A l’arrêt suivant, elle est descendue, silencieuse, tête baissée. Eux avaient l’air très fiers de leur coup. Ils ont recommencé à scander « Ma-cron, dé-mis-sion ! Ma-cron, dé-mis-sion ! » A la station Montparnasse-Bienvenüe, ils sont descendus et ont disparu au milieu de la foule.
— Thibaut Chevillard (@TiboChevillard) 22 décembre 2018
« Si elle ressent le besoin de déposer plainte, elle pourra compter sur mon témoignage »
« Personne dans le wagon n’a repris leurs chants nauséabonds. La gêne était même palpable. Mais personne ne s’est levé pour prendre la défense de cette petite vieille. J’ai eu honte de ce que je venais de voir. Honte de ne pas avoir bougé. Ce soir-là, j’ai juste eu la gerbe. Si cette dame tombe sur ce thread, et si elle ressent le besoin de déposer plainte, elle pourra compter sur mon témoignage », ajoute Thibaut Chevillard
Si cette dame tombe sur ce thread, et si elle ressent le besoin de déposer plainte, elle pourra compter sur mon témoignage.

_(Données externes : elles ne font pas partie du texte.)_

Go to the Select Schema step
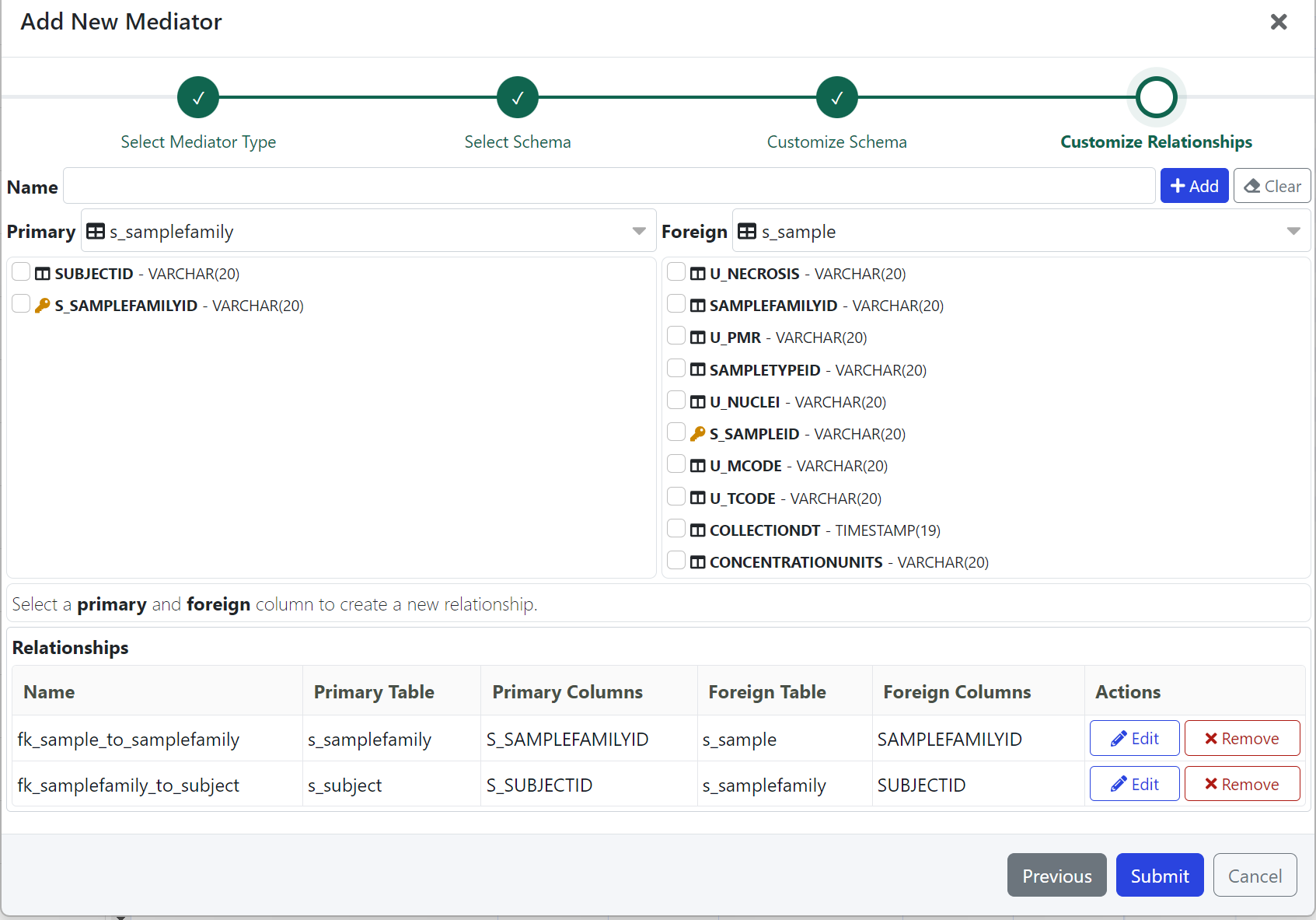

— Thibaut Chevillard (@TiboChevillard) 23 décembre 2018
« Tout sera mis en œuvre pour identifier ces individus », a tweeté Christophe Castaner
De très nombreux internautes ont repartagé depuis samedi soir les tweets de notre journaliste. De nombreux politiques, députés et membres du gouvernement ont également réagi sur Twitter, dont notamment Christophe Castaner, le ministre de l’Intérieur. « Ignoble et insoutenable. Tout sera mis en œuvre pour identifier ces individus. Ils doivent répondre de leurs actes abjects. Couvert d’un gilet jaune ou caché derrière un pseudo sur Twitter, l’antisémitisme doit être combattu de toutes nos forces », a tweeté Christophe Castaner.
Ignoble et insoutenable.
Tout sera mis en œuvre pour identifier ces individus.
Ils doivent répondre de leurs actes abjects.

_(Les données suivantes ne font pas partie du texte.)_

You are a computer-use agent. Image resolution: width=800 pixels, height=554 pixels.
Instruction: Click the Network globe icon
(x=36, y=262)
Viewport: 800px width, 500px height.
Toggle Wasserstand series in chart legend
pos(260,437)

Couvert d’un gilet jaune ou caché derrière un pseudo sur Twitter, l’antisémitisme doit être combattu de toutes nos forces.https://t.co/HdVB1brcEB— Christophe Castaner (@CCastaner) 23 décembre 2018
Une enquête ouverte, confiée à la Police régionale des transports
Alertée par des internautes, la RATP a indiqué ce dimanche matin que « la sûreté RATP et la police avaient été avisées de ce signalement », précisant toutefois que « les quais étaient équipés de caméras et non les rames de la ligne 4 ».

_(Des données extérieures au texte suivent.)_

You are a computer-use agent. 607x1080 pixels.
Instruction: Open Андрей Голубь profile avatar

Bonjour, nous avons immédiatement averti les services de la Sûreté RATP, mais je ne peux pas confirmer les faits (les rames de la ligne n’étant pas équipées de la vidéosurveillance) et soumis à réquisition judiciaire pour être exploitées. Bonne journée, Mat.
— Ligne 4 RATP (@Ligne4_RATP) 23 décembre 2018
La préfecture de police de Paris a également indiqué ce dimanche en fin de matinée qu’une enquête avait été ouverte, confiée à la Police régionale des transports. Les enquêteurs vont notamment exploiter les différents témoignages et les vidéos des caméras installées dans les couloirs du métro.
A la suite de l’agression antisémite dans une rame de la ligne 4 du métro à Réaumur-Sébastopol hier soir, la Police Régionale des Transports de @prefpolice se saisit pour mener les investigations. pic.twitter.com/3675KTTvgK
— Préfecture de police (@prefpolice) 23 décembre 2018
De nombreux incidents ont éclaté ce samedi en marge du mouvement «des gilets jaunes», notamment à Paris sur les marches de l’eglise du Sacré Coeur où le chant antisémite de «La quenelle» a été chanté par plusieurs manifestants.